In Niedersachsen bewegt sich was – Agroforst-Exkursion bringt junge Menschen zusammen
30. Mai 2023
Am 26.05. und 27.05.2023 begab sich eine Gruppe von über 25 jungen, engagierten Menschen auf eine spannende Exkursion zum Thema Agroforstwirtschaft in Niedersachsen. Die Exkursion wurde im Rahmen des SIGNAL-Projektes vom DeFAF e.V. und zwei ehrenamtlichen Mitgliedern des DeFAF, Anastasia Kühn und Lisa Hillenbrand, organisiert. Die junge Nachwuchsgeneration spielt für die Zukunft der Landwirtschaft eine große Rolle und wurde in Interviews, die vorab im Rahmen des SIGNAL-Projekts mit niedersächsischen Akteuren durchgeführt wurden, immer wieder als treibender Faktor für den Wandel in der Landwirtschaft genannt.
Auf der Exkursion besuchten wir insgesamt drei Agroforstsysteme in der Region. Am Freitag besichtigten wir zunächst den Hof Hartmann bei Lüneburg. Dort hatte der Betrieb im Jahr 2016 sein erstes Agroforstsystem mit Pappeln und Hühnerhaltung in Kombination etabliert und später weiterhin Gehölzstreifen auf seinem Acker angelegt. Jochen Hartmann, der Betriebsinhaber, berichtete uns, wie die Gehölze den Hitzestress bei seinen Hühnern minimieren und somit das Tierwohl erhöhen. Zudem erläuterte er, wie die Medienpräsenz die Vermarktung seines Betriebs ankurbelte. Auf dem Acker möchte er durch die Baumreihen vor allem Windschutz und somit langfristig auch Verdunstungsschutz erreichen.
Am abendlichen Lagerfeuer diskutierten wir außerdem über Potenziale und Hemmnisse von Agroforstsystemen. Dabei wurden die Fragen der Teilnehmenden dokumentiert, um sie später auch im Rahmen von SIGNAL weiter zu verwerten. Jochen Hartmann nahm ebenfalls an der Diskussion teil und teilte seine Erfahrungen. Er betonte die Wichtigkeit der Zusammenarbeit von Landwirtschaft, Wissenschaft und Naturschutz sowie die Notwendigkeit von weniger Bürokratie und mehr politischer Unterstützung für Landwirte, die zukunftsfähige Wege gehen wollen.
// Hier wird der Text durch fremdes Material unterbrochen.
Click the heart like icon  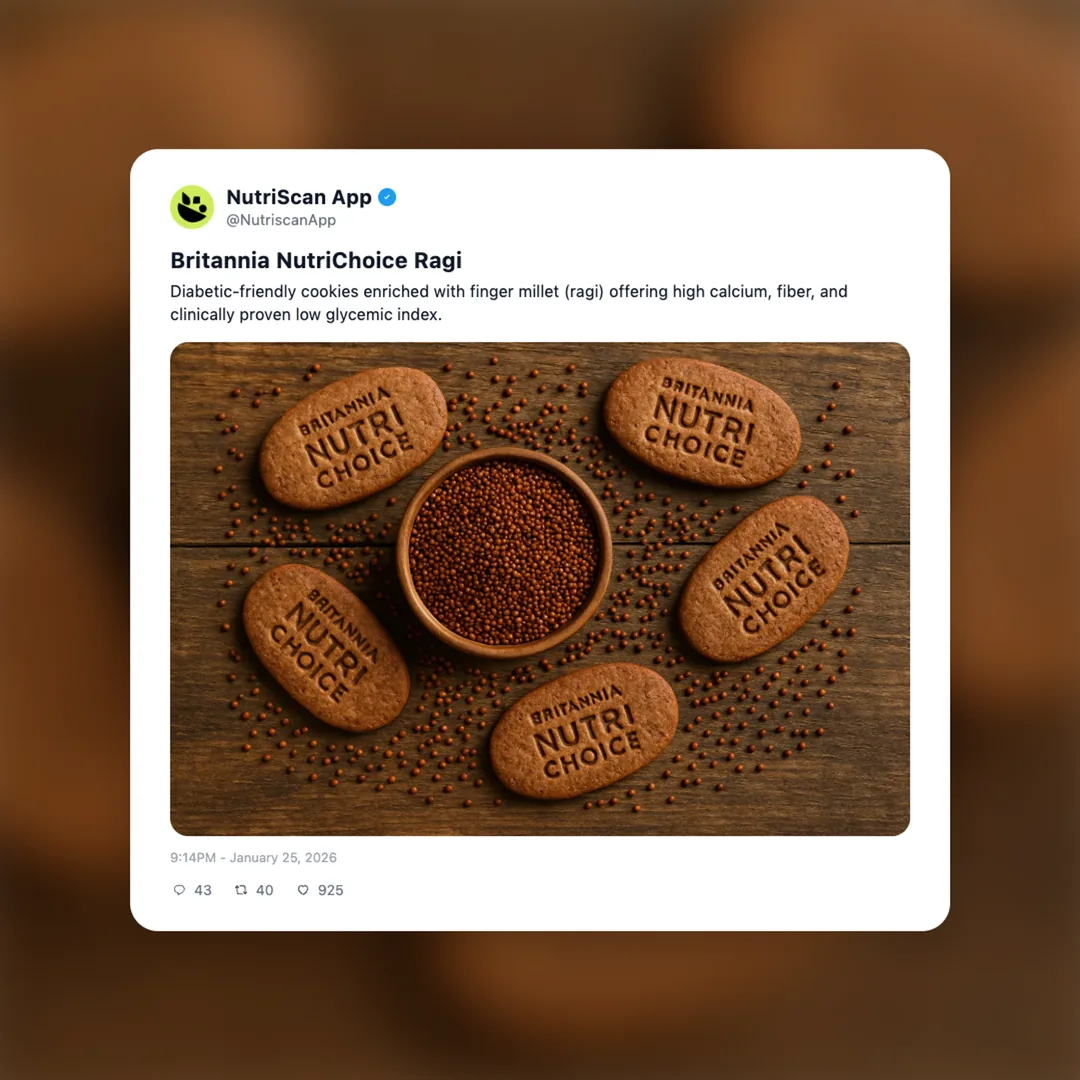coord(303,890)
Am Samstag besuchten wir die Holawi und das Rittergut Lucklum. Tom-Lucas Frantzen führte uns dabei in das Agroforstsystem der holistischen Landwirtschaft am Standort an der Neetze ein. Dort werden verschiedene Ökosysteme auf einer Fläche geschaffen. Zum einen planen sie einen Waldgarten. Darüber hinaus haben sie ein kleines Alley-Cropping-System mit einer Vielzahl von Obst- und Nussgehölzen angelegt. Langfristig ist auch eine Pilzzucht unter den Gehölzen geplant. Tom-Lucas Frantzen berichtete von seinen Erfahrungen und wies unter anderem auf die Bedeutung des Baumschutzes bei der Planung eines Agroforstsystems hin.
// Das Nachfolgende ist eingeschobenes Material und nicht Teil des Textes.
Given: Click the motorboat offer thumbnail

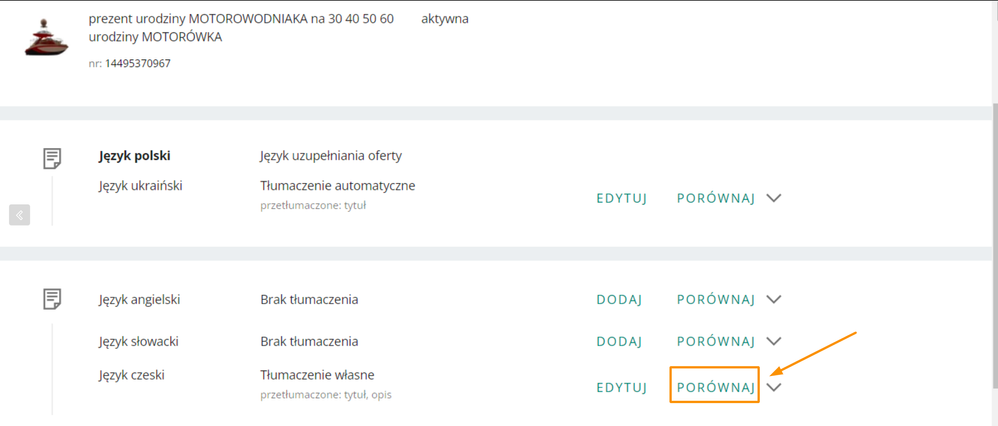Looking at the screenshot, I should (45, 40).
Für das Rittergut Lucklum setzten wir unsere Reise mit dem Reisebus von Lüneburg nach Richtung Süden fort. Bei einer Mittagspause im Gartencafé Pur Natur, welches eine angeschlossene Baumschule besitzt, konnten die Teilnehmenden auf einem kleinen Spaziergang verschiedene junge Bäume entdecken, die auch für Agroforstsysteme geeignet sind. Die Busfahrt wurde zudem für wissenschaftlichen Input und Diskussionen genutzt.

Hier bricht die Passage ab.